I got to a very dark place. As most warriors are in, or get to. I will never forget that first year. Being bed/couch bound. Screaming in pain into the couch cushions/pillows when I was at my whits end. I remember blacking out at multiple times. This one time in particular, my boys ran up to the couch, my husband was asleep in the recliner behind me. I was literally screaming into the back of the couch cushions. My, then, 4 y/o sons were so concerned. During my screams,  I remember thinking, what the hell am I putting these poor boys through. I screamed one last time after contemplating that they would be better off without me. I had to make a change, on my own, without the doctors. I pushed myself up off the couch and said, no more. I WIĹL be here for my family, regardless of whether I need to take a lot of breaks, or be in a wheelchair,  or limit/cancel activities. The old me is gone and I had to let go of her. It didn't mean that the new, altered me couldn't have a life as well. 

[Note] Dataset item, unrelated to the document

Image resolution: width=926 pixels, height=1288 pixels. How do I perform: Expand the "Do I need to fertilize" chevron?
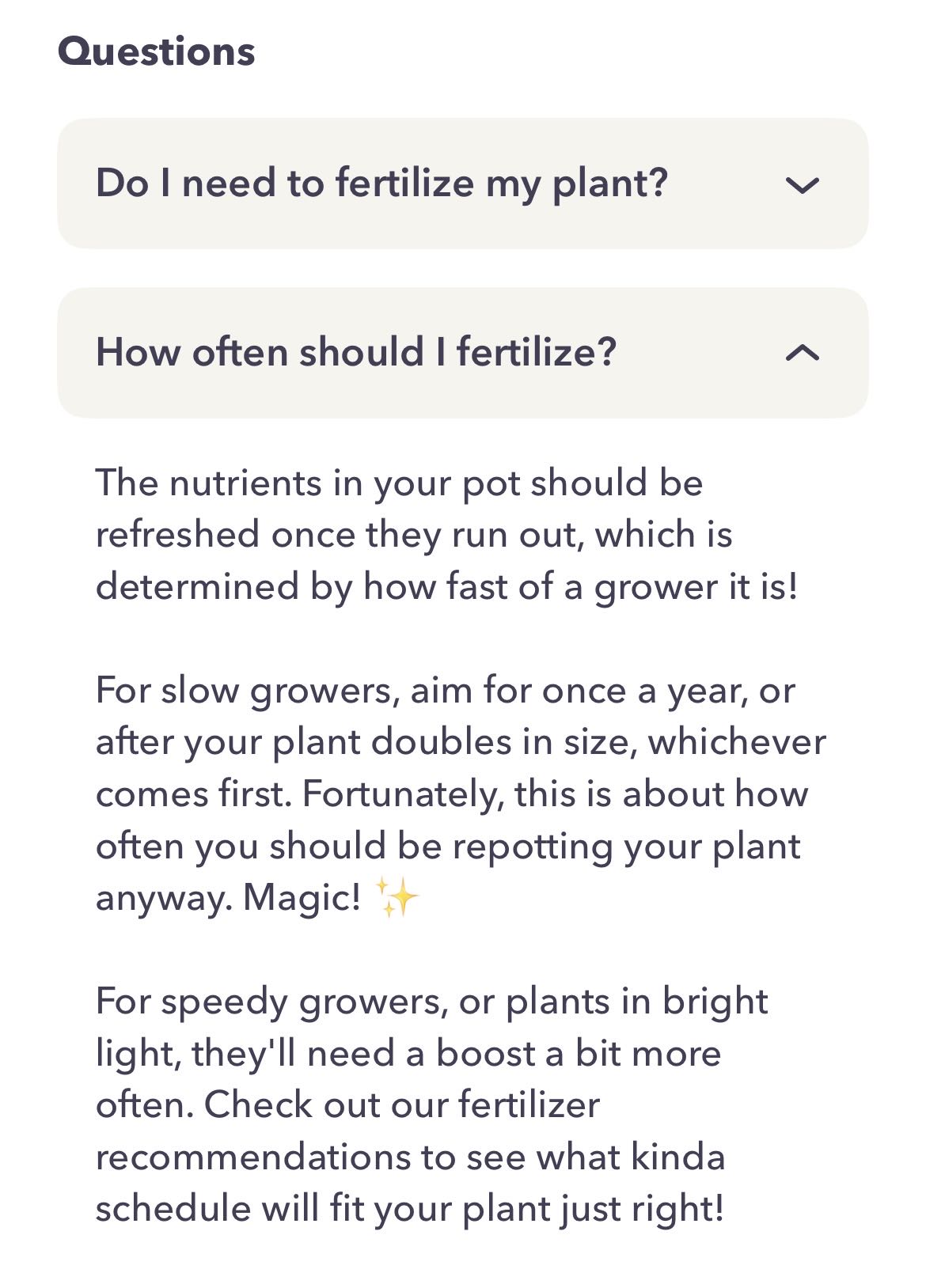pyautogui.click(x=802, y=185)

Even though I have a medical education, CRPS was never taught in any of my schooling. After being diagnosed, I learned very quickly that it is not taught in medical school either. It is almost impossible to find a doctor that has taken a course, or specialized training in CRPS. Which makes this condition one of the worst, most dangerous diseases out there, as patients go for far too long without a diagnosis, without proper early treatment, with dismissed symptoms, medical gaslighting, inappropriate medication prescriptions just to 'appease' the steps they have to take to say they 'addressed the patients pain/symptoms' to the medical system, government or higher ups that control all of that. It is insane, barbaric, and inhumane how the medical system has failed CRPS Warriors! And, a lot more patients with other diagnosis' as well.

When I say it is dangerous, I will clarify by saying, CRPS is nicknamed the "suicide disease". By medical professionals lacking the education to properly diagnose patients early on, or at anytime; it is extremely dangerous. It can cause the patients to not get early access to treatment that may help put them in remission, only if caught and treated early. It can cause a patient to get so frustrated, and despaired with the doctors referring them from one doctor to the next, waiting for pre-authoritions, or approvals to see one doctor to the next, or wait for testing, or scans. Waiting for insurance pre-authorizations for the next doctor. Only to try and schedule an appt to find that they are months booked out. It is an ongoing, vicious cycle that haunts warriors. 

Warriors are already in the battle of their life with this complex condition, let alone trying to navigate the doctors and Healthcare system game. We often get so discouraged with no signs of help, relief, or end in sight. We break. We physically and mentally cannot handle all of this. And god forbid a warrior is on their own with no support system. Many warriors, end their own life as it is just too much. Too much pain, too much to handle with all that the doctors, insurance, and broken medical system puts them through. This is never ok or acceptable. 

Final words of advise from a healthcare worker and CRPS warrior: please educated yourselves, and other doctors. Take courses in CRPS, treatment options and pain management. Have compassion with patients presenting with unrelenting pain that is out of proportion from the original injury. Help patients with treatment options that are out of the usual prescribing medications and referring out. Be the doctor that helps us, not hurts us.